Last Tuesday our dear friends’ 1-month old baby passed away after a fight with the rarest form of the rare Shwachman Diamond Syndrome. As if this weren’t sad enough, there were surrounding circumstances that made the situation even more tragic. As I spoke with our friends I could do little else but weep. The night after the passing a few of us close friends visited them and I sat for 20 minutes crying, not saying a thing. Any thought that came to my head was stopped by the “would-this-be-a-comforting-thing-to-hear?” filter. There truly aren’t words.
At the funeral on Saturday the baby’s grandfather gave what would be considered the eulogy. But rather than talking about the life and accomplishments of the deceased he instead expounded upon all of the service, love and charity that this beautiful little girl inspired in those who surrounded her.
Beginning with the mother who was at her side (in the hospital incubator) all day, every day for the life-span of her baby. She spoke to her, read to her, sang to her and loved her as any mother would. The father did the same, only as a newly-called bishop and working attorney he did so as often as possible.
There was family, none of which live in New York, but visits, calls, prayers, packages and all manner of love were freely given. Family can be the great balm of comfort in times like these and theirs were no exception.
And then there were friends. Lots and lots of friends. It began immediately after the baby’s birth when she needed a blood transfusion. Every friend who was asked (and matched the blood-type) volunteered their blood, one of which immediately set up a schedule to give as often as he could. When it became clear that the mother would be spending all of her waking hours at the hospital there were those who brought them food, did their laundry, gave them rides, cleaned their home and visited them during the day. These things were not done out of duty, rather out of love.
And then there was the funeral. As a counselor in a bishopric whose bishop is out of town it fell upon me to organize the funeral and associated preparations (these friends have always been in our ward but he was recently called as bishop of a Spanish ward elsewhere in the stake). Our intention was to allow our friends to grieve with the fewest distractions as possible. On Wednesday morning another close friend, my wife and I took account of all that needed to be done and we immediately began to ask folks from both wards to help.
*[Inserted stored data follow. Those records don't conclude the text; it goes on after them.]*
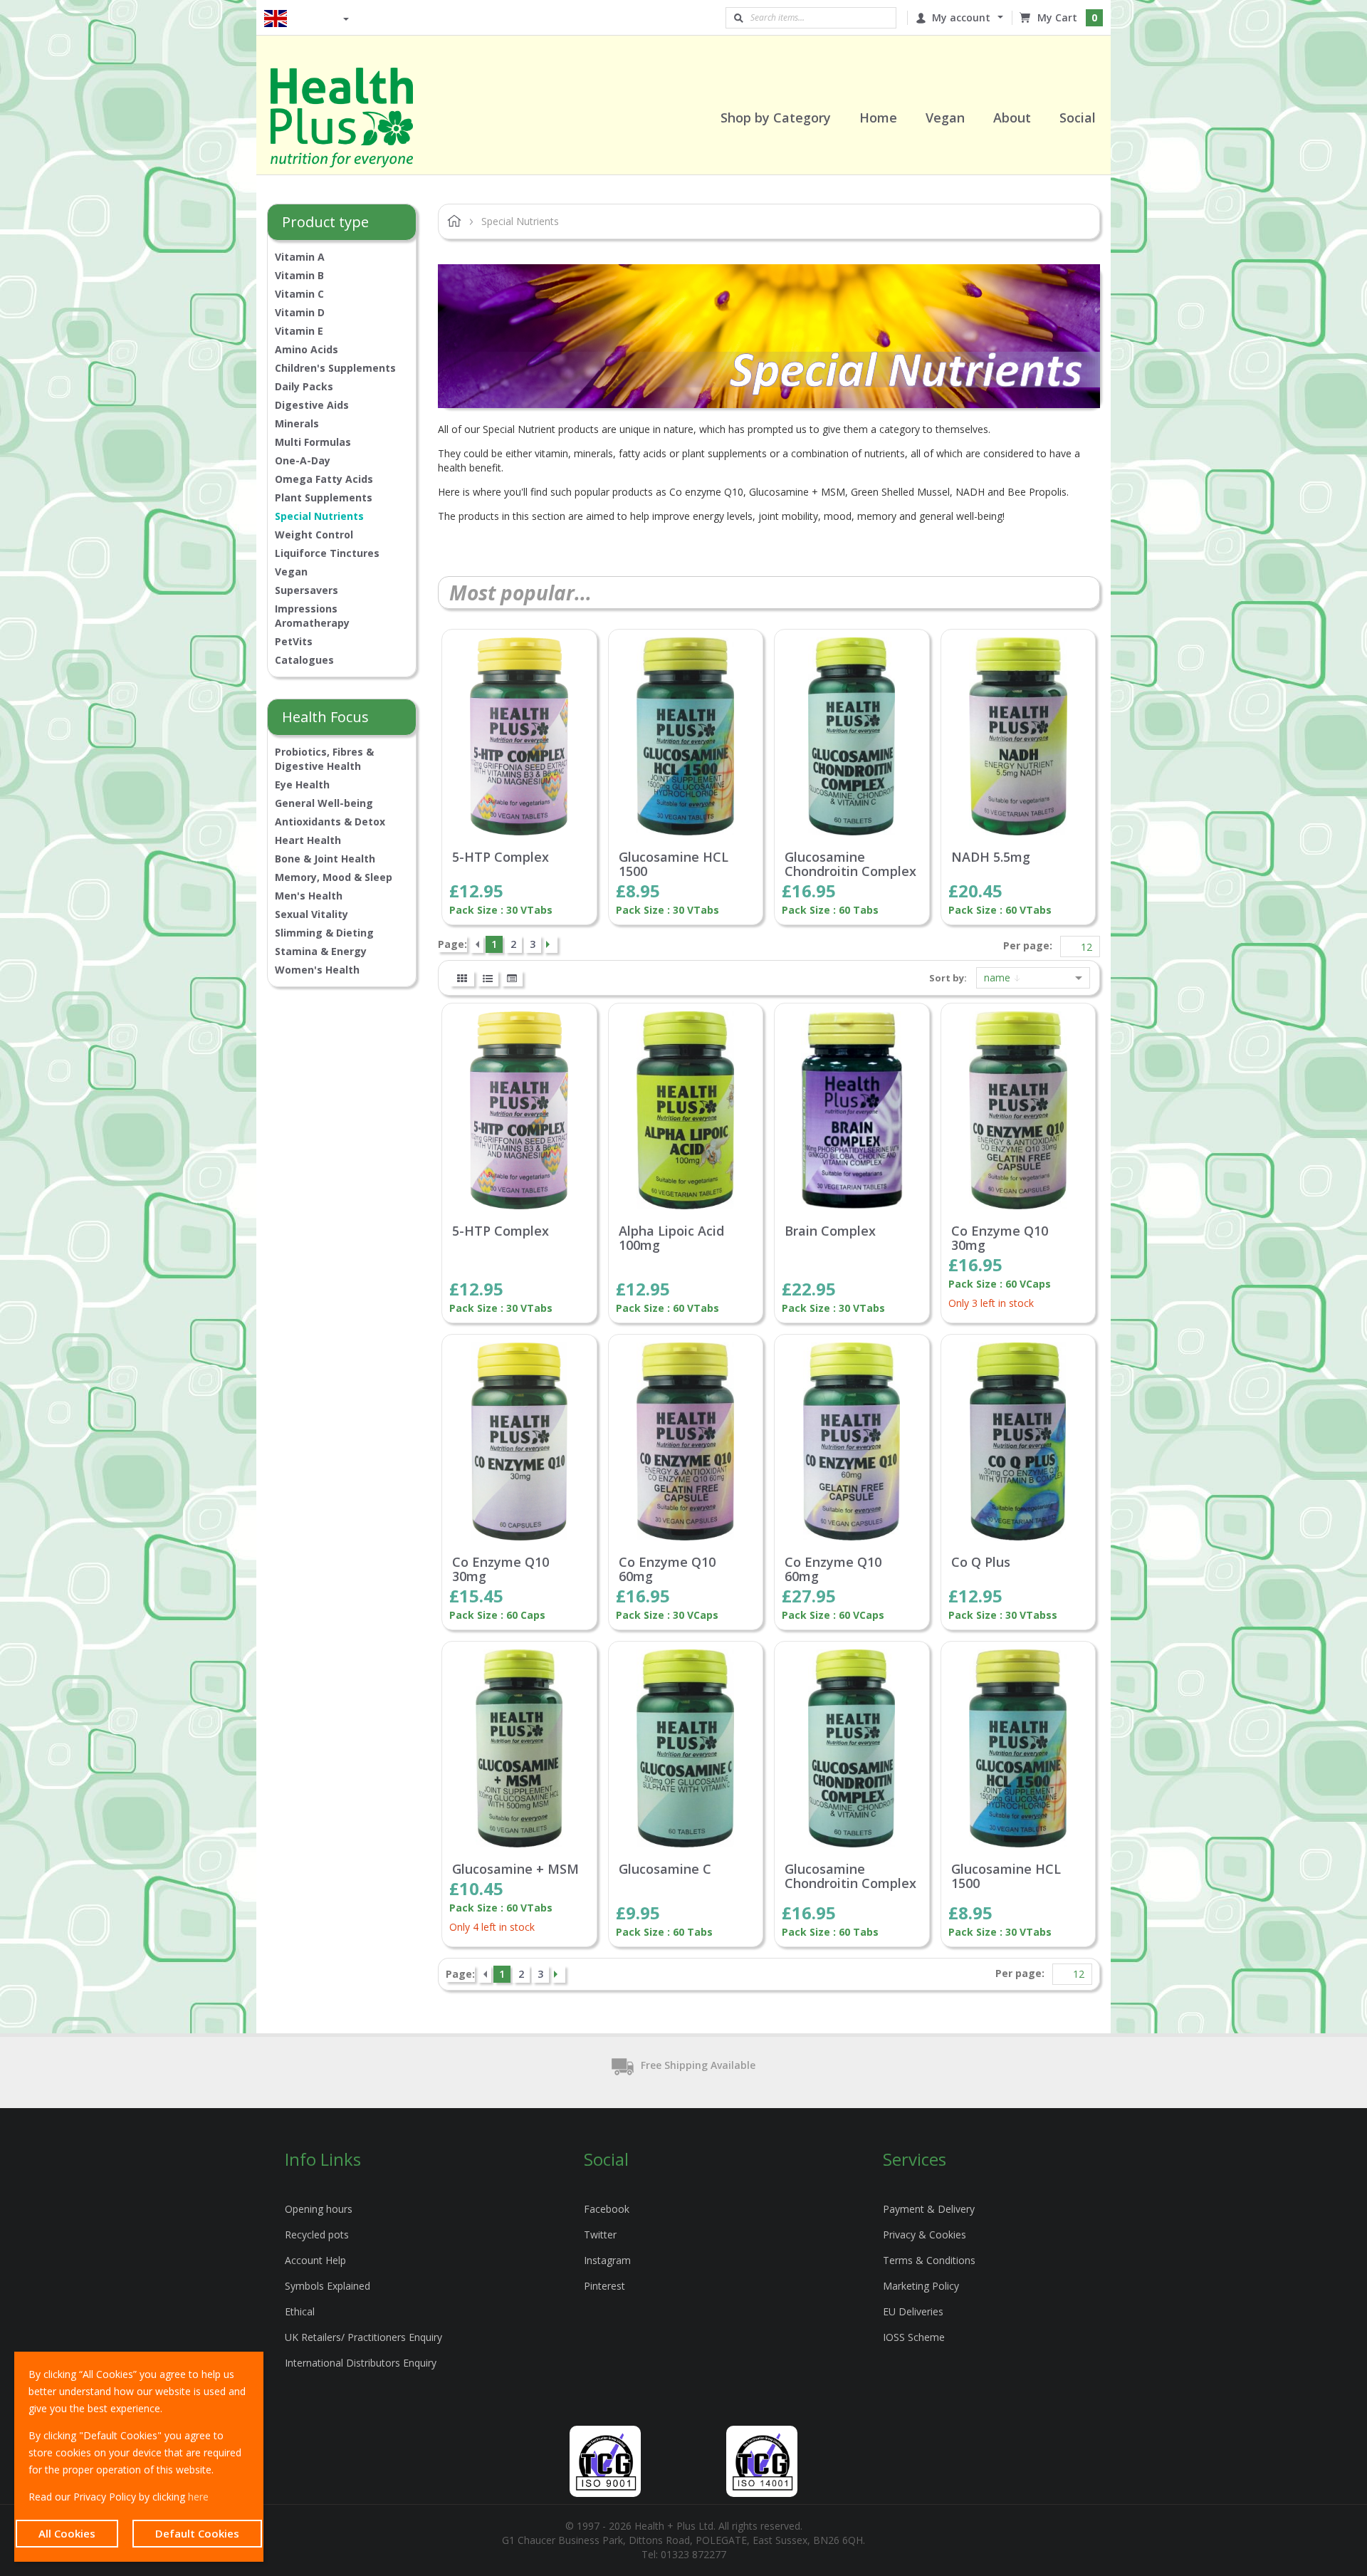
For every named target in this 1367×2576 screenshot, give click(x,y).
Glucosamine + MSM (515, 1869)
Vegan (291, 571)
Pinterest (604, 2286)
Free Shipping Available (698, 2065)
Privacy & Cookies (924, 2234)
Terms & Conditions (929, 2260)
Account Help (315, 2260)
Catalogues (304, 660)
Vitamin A (300, 257)
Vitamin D (300, 312)
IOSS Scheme (914, 2337)
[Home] (360, 117)
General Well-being (324, 803)
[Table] (512, 978)
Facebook (606, 2209)
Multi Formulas (313, 442)
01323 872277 (693, 2554)
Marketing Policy (921, 2286)
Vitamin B (299, 275)
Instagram (607, 2260)
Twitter (600, 2234)
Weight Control (314, 534)
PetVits (294, 641)
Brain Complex (830, 1231)
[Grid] (462, 978)
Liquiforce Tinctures (327, 553)
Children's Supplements (335, 368)
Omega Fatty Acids (324, 479)
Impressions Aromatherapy (312, 616)
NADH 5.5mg (990, 857)
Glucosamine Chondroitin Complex (850, 864)
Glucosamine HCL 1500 (673, 864)
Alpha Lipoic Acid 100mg (671, 1238)
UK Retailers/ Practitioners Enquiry (363, 2337)
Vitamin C (299, 294)
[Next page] (550, 944)
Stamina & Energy (321, 951)
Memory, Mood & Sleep (333, 877)
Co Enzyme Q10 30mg (999, 1238)
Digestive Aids (312, 405)
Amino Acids (306, 349)
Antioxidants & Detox (330, 821)
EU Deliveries (913, 2311)
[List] (487, 978)
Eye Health (302, 784)
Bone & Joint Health (325, 858)
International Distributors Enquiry (360, 2362)
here (198, 2496)
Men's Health (308, 895)
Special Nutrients (319, 516)
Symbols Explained (327, 2286)
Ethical (300, 2311)
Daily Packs (304, 386)
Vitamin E (299, 331)
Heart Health (308, 840)
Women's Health (317, 969)
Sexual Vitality (311, 914)
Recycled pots (317, 2234)
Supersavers (306, 590)
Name (998, 977)
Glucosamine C (665, 1869)
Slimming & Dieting (324, 932)
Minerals (297, 423)
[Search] (738, 18)
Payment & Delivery (929, 2209)
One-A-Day (302, 460)
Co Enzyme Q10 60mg (667, 1569)
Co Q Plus (980, 1562)
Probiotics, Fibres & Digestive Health (324, 759)
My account (961, 17)
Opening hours (318, 2209)
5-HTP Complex (500, 857)
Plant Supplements (323, 497)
One of the great geniuses of our church is its organization. We have stewardships and it is ingrained within us to make sure they are taken care of, whether by our own hand or by delegation. Aside from Home/visiting teaching, we are very good at this and it showed this last week. I need the after-funeral luncheon organized and prepared—I ask the RS presidents of both wards to collaborate and prepare it—done, I don’t have to think about it anymore. I need ushers and car dispatchers—I talk to our EQ president—done, it’s taken care of, I’m done worrying about it. I need someone to record the audio—I talk to a guy in the ward with that equipment—done. I talk to one person about flowers—done. I talk to another person about a mother-requested musical number for the funeral—done. I talk to someone to organize transportation to the cemetery for everyone (not a small task where few people have cars)—done, I move on to the next need.
After three days of emails and phone calls everything came together perfectly. Every single person I spoke with enthusiastically accepted the given responsibility and asked for more. I never once had to follow-up to make sure a job would be done nor did I ever hear a single ounce of complaint or hesitation. By the time the viewing started I became a participant for the rest of the afternoon…everyone else was doing everything and our friends were able to mourn without distraction. As a ward family we truly mourned with those that mourned.
I have never been prouder to be a Mormon. These are my people.